For Alžběta Josefy, the painting is a relational field of latent processes that must be given form in order to reveal themselves to the human eye. Because they are processes inside the substance of the painting (paint as physical matter), Josefy proceeds both methodically and associatively.
In line with the falsification of what she is looking for in the painting and what she is forming and shaping, Josefy maintains a maximally depersonalized approach to the process of painting in order to give as much room as possible to chance and surprise. In so doing, she reveals the principles of painting itself, such as the qualities of the chosen colors and how these fundamental qualities are transformed into various newfound relationships on the canvas, panel, or paper. Josefy here touches on the “painting-as-such.” She is exploring, with the maximum distance possible for an artist, the chosen colors as material and sensory existences, as minor universes that, in her hands, begin to expand from their original zero-point in all imaginary directions. This activity, which is above all a dynamic process of creation, produces linear and cyclical movements that can be read metaphorically and that constitute analogous states, pictorial model situations that can, with some license, be placed at the beginning of any “creation.”
A dominant factor here is the personification of the gaze as a movement of registration, where registration is a sequence of stages, frozen moments that the artist keeps open as potential horizons of visualized processes. The key factor here is the transformation of the initial epicenter (core, seed) from which the movement in question generally evolves and whose initial form is partially adopted and developed into a symmetry of composition and deformation. This stage can inspire imitation during the creation of utilitarian things.
The next stage involves forms that have already transcended growth and have embarked on the path of decay, destruction, or disappearance. The picture plane accepts these processes as the traces of cyclical formative processes.
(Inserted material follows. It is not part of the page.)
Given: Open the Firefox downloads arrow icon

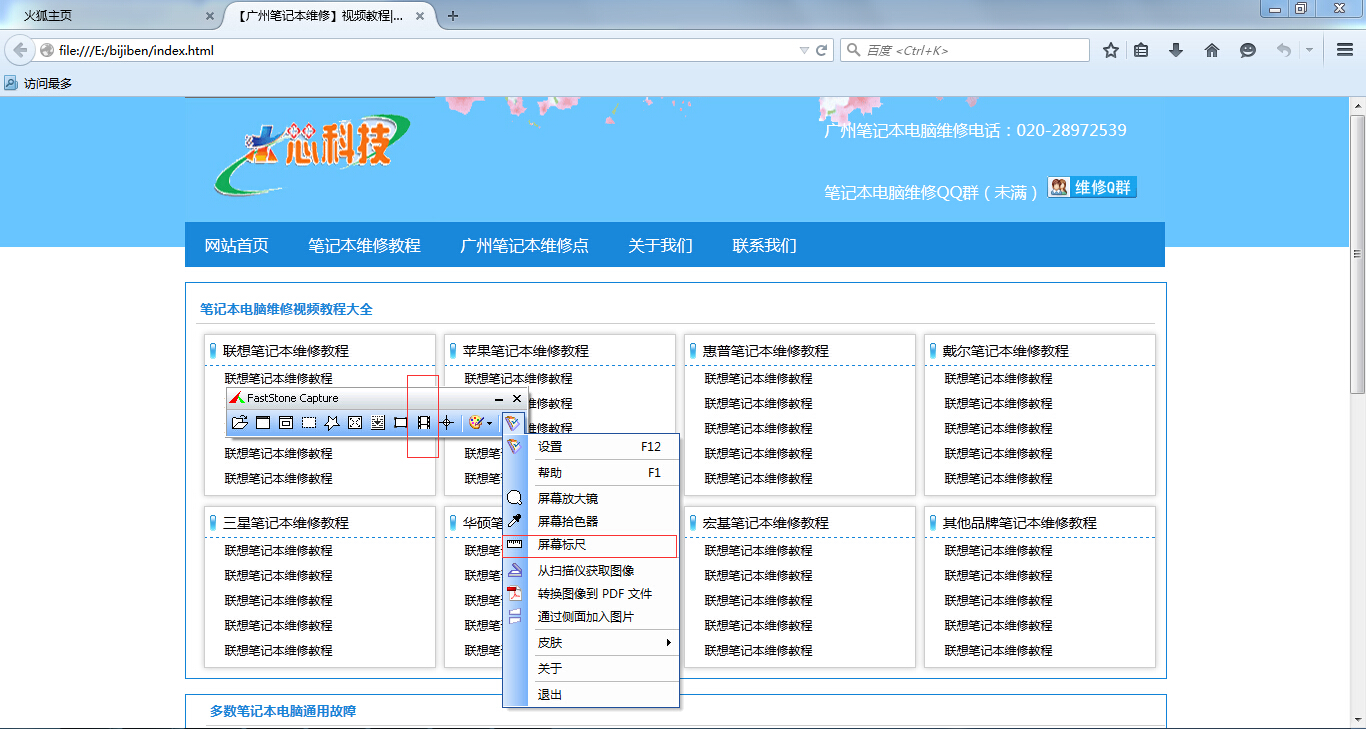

As the Weimer-era art historian Carl Einstein noted, by definition the emergence of every new form means the destruction of the one that came before; every newly emerging formal vocabulary grows from the substrate of previous layers of form-ruins. Everything is cyclically renewed as a process passes through the gateways of birth and death. A form’s solidity protects the birth of the process, while the processes’ peak and late stages resemble formless chaos and amoebic disruptions.
This tension between the youthfulness and maturity of the substance is a metaphor for a recurring story, a meta-narrative that takes place outside of us, outside of our linguistic naming processes. From a hard core rises a soft and sensitive life, only to again be transformed into the solid parts of a life-giving substrate.
Alžběta Josefy explores this idea as a problem of painting that exists outside of subjective and historical time. Any skepticism vis-à-vis cyclical processes is balanced out by the painted beauty of the twists and turns and dramatic transformations themselves.
Petr Vaňous
Alžběta Josefy (born 1984 in Liberec) studied at Prague’s Academy of Fine Arts in 2007–2013 (Studio of Classical Painting Techniques, prof. Zdeněk Beran; Painting Studio III, prof. Michael Rittstein). Exhibition projects that have helped place her work into the context of the contemporary art scene include RESONANZ (2018, Go Green Art Gallery, Zurich), Confluente (2018, Galateca Gallery, Bucharest), RETINA: The Possibilities of Painting (2020, 8smička, Humpolec), and the solo exhibition Uncertain Incentive (2021, GASK, Kutná Hora). Besides painting, she also works with music.